Professional Documents
Culture Documents
PENDAHULUAN
limpasan
banjir (misalnya,
Taylor,
langka
(Walling
et
al.,
1998).
Namun,
studi
empiris
pada
umum,
variabilitas
dalam
deposisi
overbank
sedimen
ditentukan oleh faktor-faktor yang beroperasi pada dua skala: pada skala
cabang sungai dan bagian dataran limpasan banjir itu sendiri. Morfologi
saluran, lebar dataran limpasan banjir, beban sedimen dan debit rezim
menentukan sebagian besar variabilitas dalam rawan banjir deposisi polos
antar cabang sungai (Lecce, 1997; Foster et al, 2002; Manis et al, 2003;
Lecce & Pavlowsky, 2004). Variasi dalam pola hidrolik aliran overbank dan
topografi lokal membentuk sumber utama variabilitas dalam deposisi dan
antara dataran limpasan banjir (Lambert & Walling, 1987; Nicholas &
Walling, 1997; Lecce & Pavlowsky, 2004). Meskipun kedua kelompok faktor
memainkan peran jauh berbeda pada tingkat spasial yang berbeda dan
mengakibatkan pola spasial yang berbeda dalam pengendapan sedimen,
hanya beberapa penulis langsung membandingkan variasi spasial dalam
deposisi dataran limpasan banjir pada dua skala tersebut (misalnya, Foster
et al., 2002; Manis et al, 2003). Oleh karena itu tujuan dari penelitian ini
adalah:
1. Untuk menggambarkan variasi baik karakteristik sedimen dan
distribusi spasial dari endapan overbank dalam dan di antara
bagian dataran limpasan banjir individu dan antar cabang sungai
dari sebuah sungai besar;
2. Untuk menghubungkan variasi spasial dengan faktor-faktor logis
topografi dan hidro yang mengatur deposisi overbank pada tiap
dataran limpasan banjir dan cabang-cabang sungai.
BAB II
PEMBAHASAN
1. Daerah Penelitian
Sungai Rhine basin terletak di Eropa Utara-Barat dan berukuran
sekitar 185.000 km2. Sungai adalah sekitar 1.320 km panjang dan memiliki
debit rata-rata sekitar 2.250 m3 s-1 di perbatasan Belanda-Jerman. Saat
ini, Sungai Rhine mengangkut sekitar 3 109 kg sedimen layang per tahun
(Asselman et al, 2003; Thonon, 2006). Hilir dari perbatasan Belanda-Jerman,
Sungai Rhine membagi ke Sungai Waal dan Canal Pannerdens (Gbr. 1). The
Pannerdens Canal kemudian terbagi menjadi Sungai Nederrijn dan Sungai
IJssel.

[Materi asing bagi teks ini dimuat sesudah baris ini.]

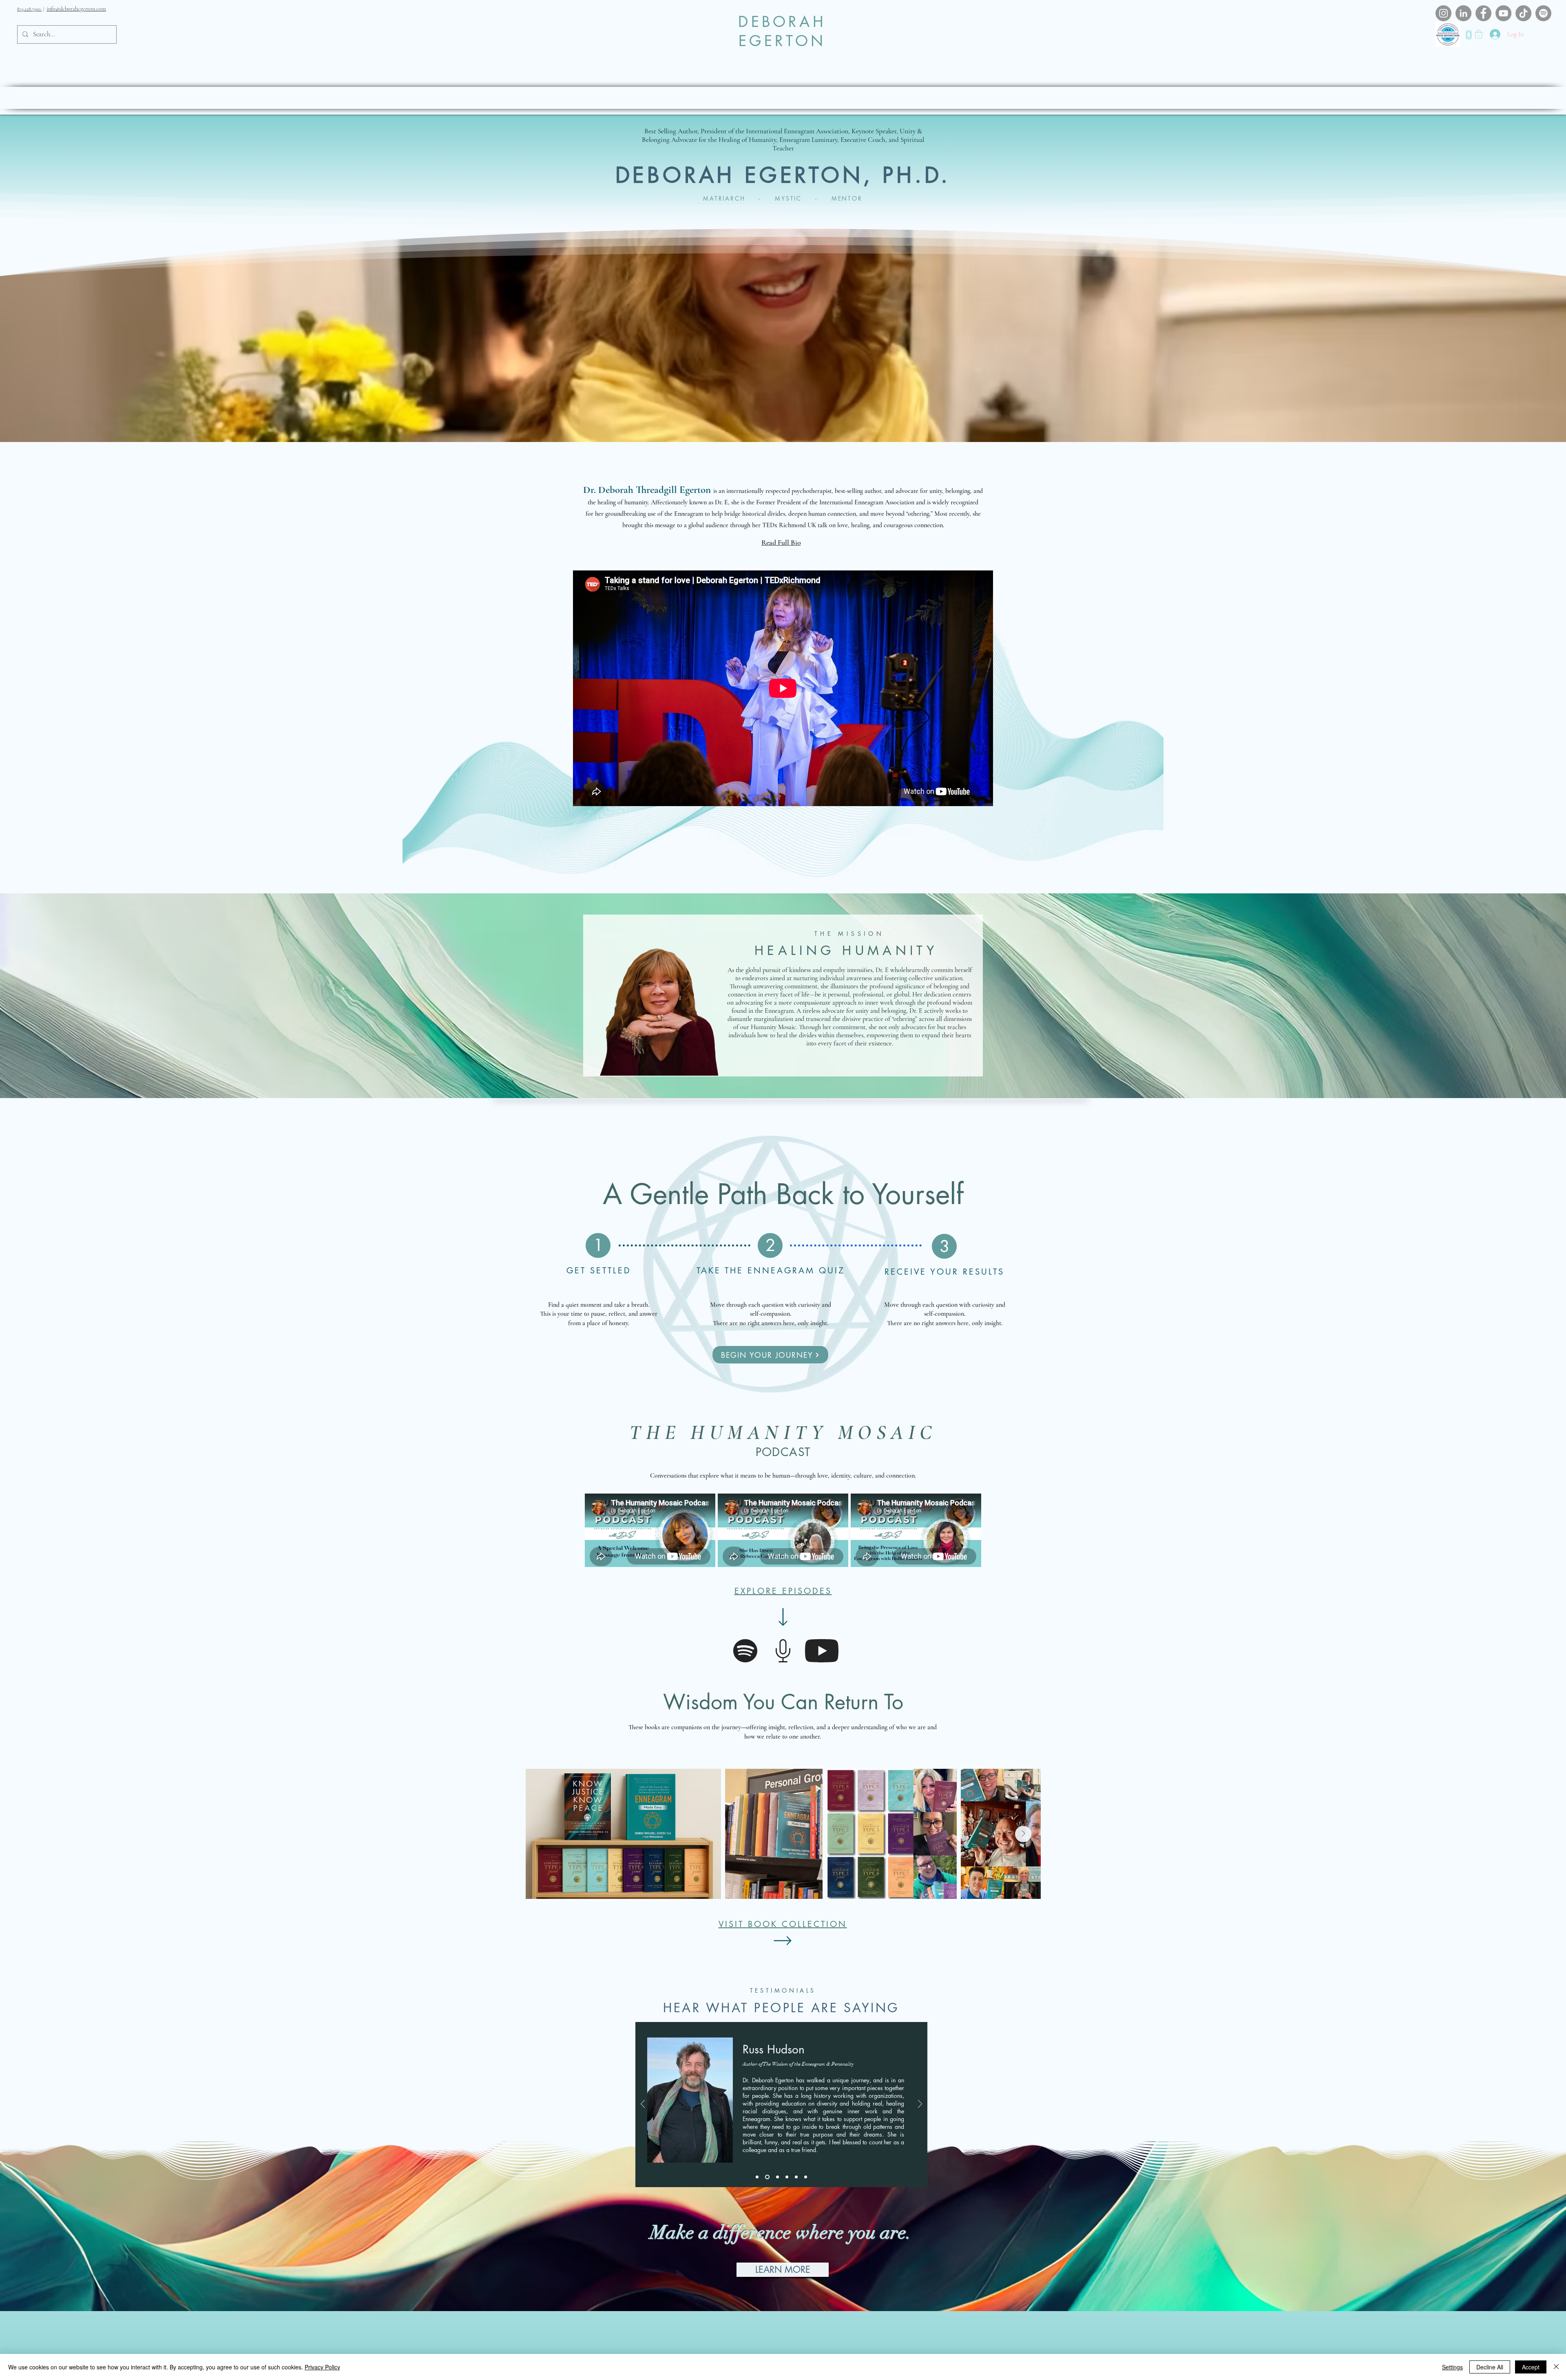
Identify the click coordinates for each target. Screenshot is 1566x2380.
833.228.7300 (29, 9)
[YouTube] (1503, 13)
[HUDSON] (767, 2177)
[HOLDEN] (757, 2177)
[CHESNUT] (777, 2177)
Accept (1530, 2367)
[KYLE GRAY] (796, 2177)
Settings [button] (1452, 2367)
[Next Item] (1023, 1834)
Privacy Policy (322, 2367)
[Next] (920, 2104)
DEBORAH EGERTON (782, 31)
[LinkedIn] (1463, 13)
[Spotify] (1543, 13)
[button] (1478, 34)
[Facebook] (1483, 13)
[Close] (1556, 2366)
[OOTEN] (786, 2177)
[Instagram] (1443, 13)
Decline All (1489, 2367)
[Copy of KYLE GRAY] (805, 2177)
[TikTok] (1523, 13)
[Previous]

The Waal Sungai pembuangan dua pertiga dari Sungai Rhine debit
(1500 m3 s-1 rata-rata), yang Nederrijn Sungai dua puluh sembilan (500
m3 s-1) dan Sungai IJssel sisa satu-sembilan (250 m3 s-1).
Baik
cabang
sungai
Waal
dan
IJssel
telah
embanked
dan
daerah
dataran
rendah
dekat
dengan
sungai.
Para
groynes
memastikan bahwa tidak ada berkelok-kelok terjadi dan bahwa alur sungai
tetap
cukup
dalam
untuk
pengiriman.
Namun,
dua
cabang
sungai
hutan dataran limpasan banjir, shrub-, reed- dan tanah rawa. Tanah yang
subur hanya hadir dalam W-BW dan W-ADW dataran limpasan banjir.
limpasan
banjir
IJ-mentah.
Semua
studi
tetap
menerapkan
perangkap yang sama seperti yang digunakan oleh Asselman & Middelkoop
(1998). Perangkap ini memiliki basis lentur dari 50 50 cm dengan jumbai
rumput buatan dari 2 cm. Kami menempatkan mereka di dataran limpasan
banjir di muka dari dation inun-, menggunakan lima stainless steel pin untuk
melampirkan mereka ke tanah dataran limpasan banjir. Setelah resesi
banjir, kami mengumpulkan semua perangkap sedimen dan membawanya
ke
laboratorium
di
kantong
plastik.
Kami
mengambil
sedimen
dari
Elevasi
dataran
limpasan
banjir
relatif
dihitung
dengan
3. Hasil
Variasi antar Cabang Sungai dan Bagian Dataran Limpasan
Banjir
Tabel 3 memberikan ukuran butir data untuk dataran limpasan banjir
dipelajari. Selama lima peristiwa dari bulan Maret 2001 sampai Januari
2004, rata-rata 1,1 kg m-2 dari sedimen diendapkan di dataran rawan
banjir dipelajari. The Waal Sungai dataran limpasan banjir menerima
signifikan lebih sedimen per satuan luas daripada dataran limpasan banjir
Sungai IJssel (p = 0,001). Selanjutnya, jumlah pengendapan sedimen di
dataran limpasan banjir Sungai IJssel secara signifikan berbeda satu sama
lain (p = 0,000), menunjukkan tren hilir, dengan kurang sedimentasi yang
terjadi jauh hilir (Tabel 3). The Waal Sungai tidak tidak menunjukkan
perbedaan-perbedaan yang signifikan (p = 0.070) atau seperti tren hilir.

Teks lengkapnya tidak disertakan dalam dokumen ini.